I could feel him staring at me, with that outer glaze that concealed considerable mental activity. “It’s a little bit weird for me,” he said.
“It’s weird for me, too.”
A moment later he let out a laugh. “Hah! Weird! Pretty fucking weird.”
I was shaking my head in comic despair. “You can say that again. Bro.”
Confronted with the impossible, there was no option but to treat it as normal. We didn’t have an upper register, so to speak, but only the middle range of our shared experience and ways of behaving, of joking around. But it got us through.
“One good thing about this gene I have, though,” I said.
“What?”
“I’ll never go bald.”
“Why not?”
“You have to have DHT to go bald.”
“Huh,” said Chapter Eleven, feeling his scalp. “I guess I’m a little heavy on the DHT. I guess I’m what they’d call DHT-rich.”
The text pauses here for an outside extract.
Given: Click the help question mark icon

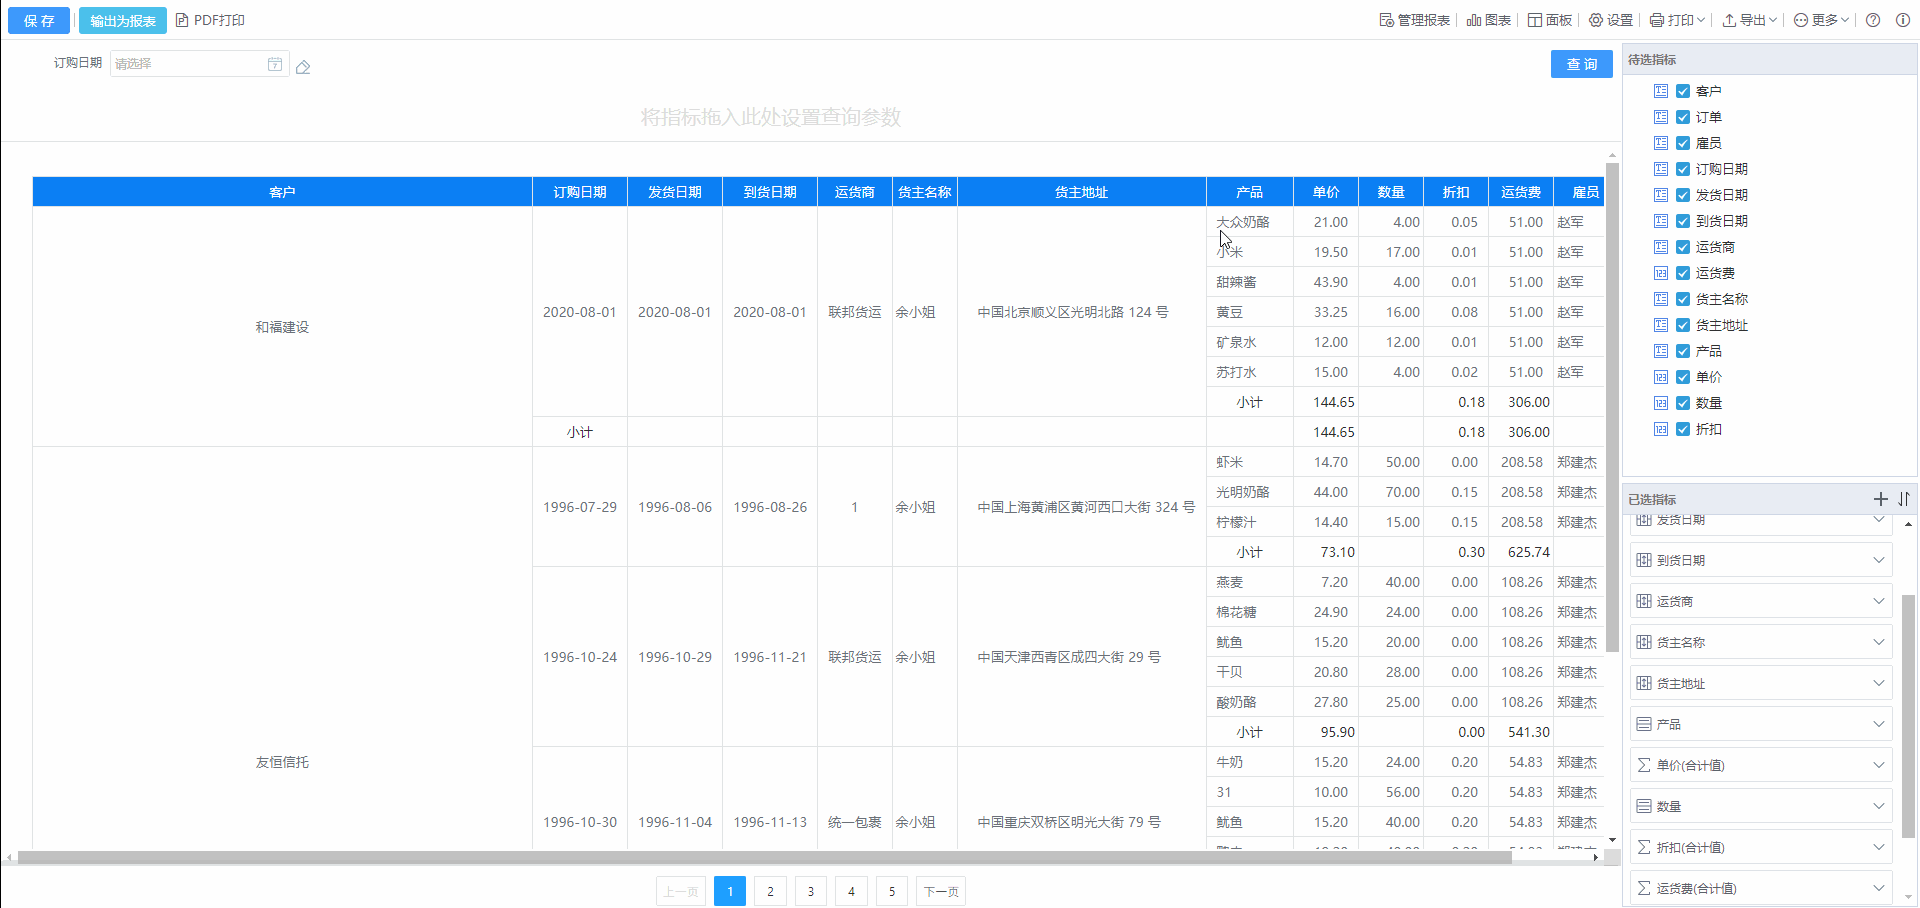Looking at the screenshot, I should click(x=1873, y=20).
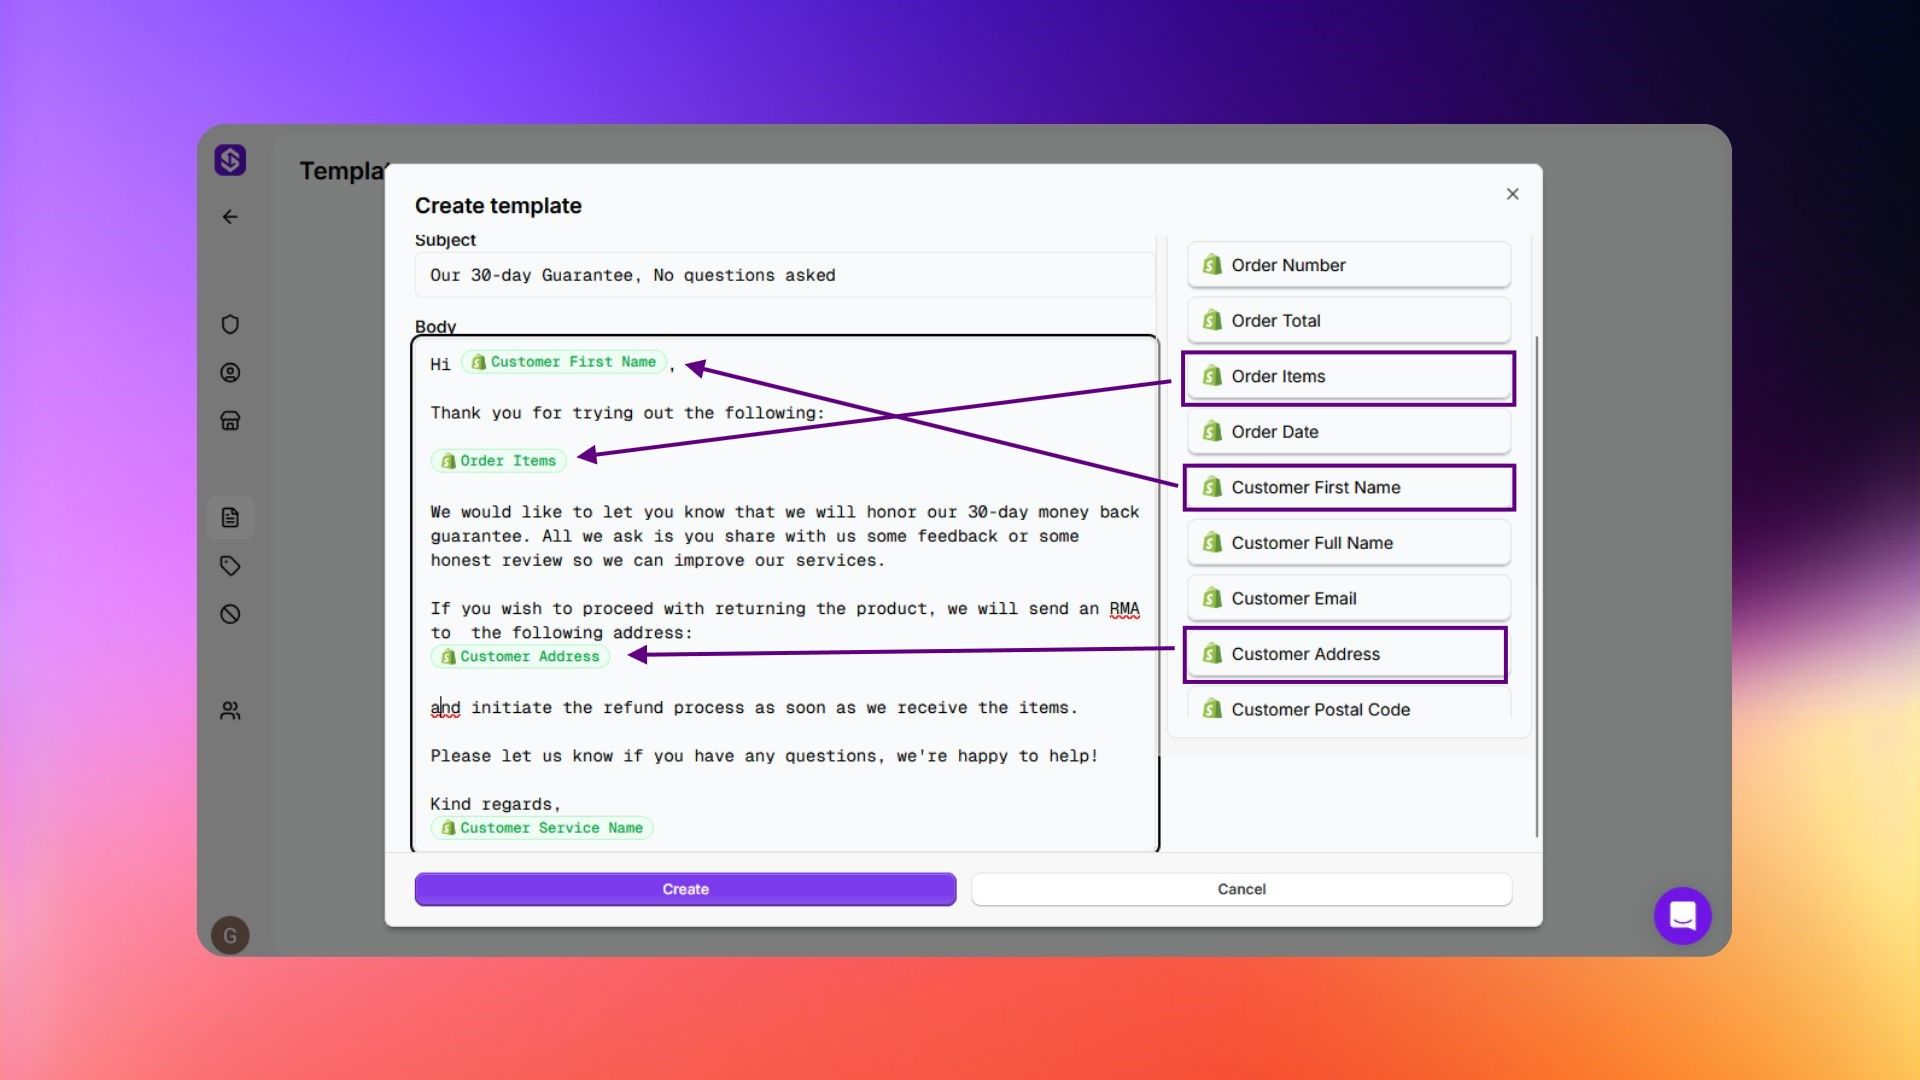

We reached Detroit a little after six in the morning. The smashed-up Eldorado had been towed to a police yard. Waiting in the airport parking lot was our mother’s car, the “Florida Special.” The lemon-colored Cadillac was all we had left of Milton. It was already beginning to take on the attributes of a relic. The driver’s seat was sunken from the weight of his body. You could see the impression of Milton’s cloven backside in the leather upholstery. Tessie filled this hollow with throw pillows in order to see over the steering wheel. Chapter Eleven had tossed the pillows into the backseat.
In the unseasonal car, with its powerful air-conditioning switched off and sunroof closed, we started for home. We passed the giant Uniroyal tire and the thready woods of Inkster.
“What time’s the funeral?” I asked.
“Eleven.”
It was just getting light. The sun was rising from wherever it rose, behind the distant factories maybe, or over the blind river. The growing light was like a leakage or flood, seeping into the ground.